Textos veiculados na lista "Amigos de Blocos" em
setembro de 2001
SER VELHO: UM PRIVILÉGIO
O filósofo Sócrates, que nasceu em Atenas em 469
a.C. e morreu na mesma cidade em 399 a.C., se apresentava em debates
como um verdadeiro ignorante, usando o conhecimento que o homem
tem do próprio homem, partindo da premissa que sabia que
nada sabia.
Na verdade isso era apenas uma armadilha, pois Sócrates
era um mestre na utilização da ironia e se o debatedor
se conscientizasse e superasse a raiva da exposição
ao ridículo, conseguia apresentar soluções
lógicas para problemas apresentados, experimentando sensação
de glória intelectual pela experiência vivida. (Os
Pensadores - "Sócrates" - São Paulo -
1987 - Editora Abril)
Talvez o filósofo tivesse consciência que perante
o conhecimento universal, por mais que soubesse, jamais saberia
o suficiente, por isso sabia que nada sabia.
Em que pese, a expressão "saber o suficiente"
só deverá ser usada em relação a algum
problema apresentado, pois a solução se dará
no momento da aplicação do conhecimento específico.
Problema resolvido, utilizado conhecimento suficiente.
A grande questão é: quanto de conhecimento é
suficiente, ao ser velho, morrer sabendo-se feliz?
Se partirmos do conhecimento enquanto herança da própria
vivência da humanidade, como bem definiu Jung, quanto ao
inconsciente coletivo, temos a abstração do próprio
conhecimento até o momento de sua afloração
para o consciente como verdade apresentada.
Chegamos ao mesmo ponto: problema apresentado, solução
encontrada através de conhecimento específico.
Donde se conclui que conhecimento só serve para resolver
problemas apresentados.
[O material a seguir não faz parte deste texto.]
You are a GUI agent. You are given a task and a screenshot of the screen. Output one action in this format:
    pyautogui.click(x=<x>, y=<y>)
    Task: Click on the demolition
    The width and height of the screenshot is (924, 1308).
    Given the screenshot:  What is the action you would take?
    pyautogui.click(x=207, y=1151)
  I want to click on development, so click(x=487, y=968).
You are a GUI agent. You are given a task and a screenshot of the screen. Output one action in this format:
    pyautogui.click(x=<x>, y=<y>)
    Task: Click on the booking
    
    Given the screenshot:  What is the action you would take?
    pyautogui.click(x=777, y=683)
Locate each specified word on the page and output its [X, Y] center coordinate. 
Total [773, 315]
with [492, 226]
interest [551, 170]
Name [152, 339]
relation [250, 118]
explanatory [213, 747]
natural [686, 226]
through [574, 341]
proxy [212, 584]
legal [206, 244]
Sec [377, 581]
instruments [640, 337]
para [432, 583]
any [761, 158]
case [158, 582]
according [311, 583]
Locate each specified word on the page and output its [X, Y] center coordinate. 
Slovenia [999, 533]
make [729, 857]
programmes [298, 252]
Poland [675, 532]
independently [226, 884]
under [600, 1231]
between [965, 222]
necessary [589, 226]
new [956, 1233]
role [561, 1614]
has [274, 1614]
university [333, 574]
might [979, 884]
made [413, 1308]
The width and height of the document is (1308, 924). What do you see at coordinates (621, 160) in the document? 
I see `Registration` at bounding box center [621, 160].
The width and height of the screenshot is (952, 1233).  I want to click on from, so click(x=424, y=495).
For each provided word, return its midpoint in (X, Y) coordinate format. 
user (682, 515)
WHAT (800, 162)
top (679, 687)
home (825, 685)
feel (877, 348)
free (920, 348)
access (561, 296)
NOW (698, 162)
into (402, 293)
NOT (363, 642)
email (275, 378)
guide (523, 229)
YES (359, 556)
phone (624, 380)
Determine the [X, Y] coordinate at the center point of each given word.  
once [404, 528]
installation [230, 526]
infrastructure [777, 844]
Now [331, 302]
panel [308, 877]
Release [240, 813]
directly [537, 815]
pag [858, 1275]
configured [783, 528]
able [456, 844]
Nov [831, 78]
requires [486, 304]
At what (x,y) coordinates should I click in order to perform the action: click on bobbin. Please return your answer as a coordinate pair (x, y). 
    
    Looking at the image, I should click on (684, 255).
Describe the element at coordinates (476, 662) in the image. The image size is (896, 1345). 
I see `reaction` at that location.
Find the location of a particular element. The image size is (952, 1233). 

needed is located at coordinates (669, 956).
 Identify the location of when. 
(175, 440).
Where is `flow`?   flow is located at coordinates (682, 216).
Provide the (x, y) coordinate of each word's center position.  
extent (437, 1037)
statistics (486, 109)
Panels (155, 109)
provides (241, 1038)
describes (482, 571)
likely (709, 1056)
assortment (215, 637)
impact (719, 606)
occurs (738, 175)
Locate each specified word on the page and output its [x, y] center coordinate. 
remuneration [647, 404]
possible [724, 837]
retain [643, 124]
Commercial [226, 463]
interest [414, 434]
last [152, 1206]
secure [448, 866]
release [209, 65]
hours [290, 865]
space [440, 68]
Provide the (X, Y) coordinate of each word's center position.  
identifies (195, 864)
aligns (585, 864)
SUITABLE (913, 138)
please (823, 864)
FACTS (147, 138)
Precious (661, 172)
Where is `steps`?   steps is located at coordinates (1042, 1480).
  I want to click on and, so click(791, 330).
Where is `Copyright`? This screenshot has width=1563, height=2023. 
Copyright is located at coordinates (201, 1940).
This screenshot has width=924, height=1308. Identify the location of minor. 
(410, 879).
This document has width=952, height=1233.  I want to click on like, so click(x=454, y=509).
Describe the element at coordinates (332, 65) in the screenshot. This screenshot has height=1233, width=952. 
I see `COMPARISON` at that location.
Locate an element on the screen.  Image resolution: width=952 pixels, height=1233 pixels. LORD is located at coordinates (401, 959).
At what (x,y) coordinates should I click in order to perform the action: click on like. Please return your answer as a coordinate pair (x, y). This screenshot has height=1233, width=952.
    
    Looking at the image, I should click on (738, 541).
Ou, para que serve o conhecimento se não
for utilizado para resolver problemas expostos?
Talvez a verdade seja outra: Ser velho e morrer feliz, independe
de maior ou menor conhecimento.
O poeta Manuel Bandeira expressou toda sua angústia num
poema tão singelo e tão universal: "Andorinha
lá fora está dizendo: Passei o dia à toa,
à toa. Andorinha, andorinha, minha cantiga é mais
triste, passei a vida à toa...à toa."
Aqui temos a vivência humana não na solução
de problemas apresentados, mas na riqueza das experiências
vividas, que deixando de tê-las, ensejou o passar a vida
à toa, à toa, por isso a angústia do poeta.
A contrário-senso, uma vida rica em experiências
vividas traz conhecimentos tantos, na mesma proporção.
Isso impõe outra indagação: Um homem ignorante,
com pouco conhecimento universal, mas o suficiente para ter resolvido
de forma satisfatória todos os problemas que surgiram ao
longo de sua vida, foi ou não feliz?
Partindo agora das mesmas questões e juntando-as, podemos
concluir que ao morrer sabendo-se feliz é diferente de
morrer sentindo-se feliz.
O conhecimento mais sábio talvez seja saber, ao fim de
uma vida, que sentir e saber é mais importante que só
sentir, ou só saber.
O pensador só pensa. O emotivo, só sente. O velho
sábio pensa e sente. Um privilegiado.
Ao final da vida, mesmo tendo grande conhecimento e sabendo solucionar
inúmeros problemas, mas tendo humildade o suficiente para
saber que nada sabe, não como ironia, mas como insignificância
perante o universo, o velho sabe, sente e morre feliz.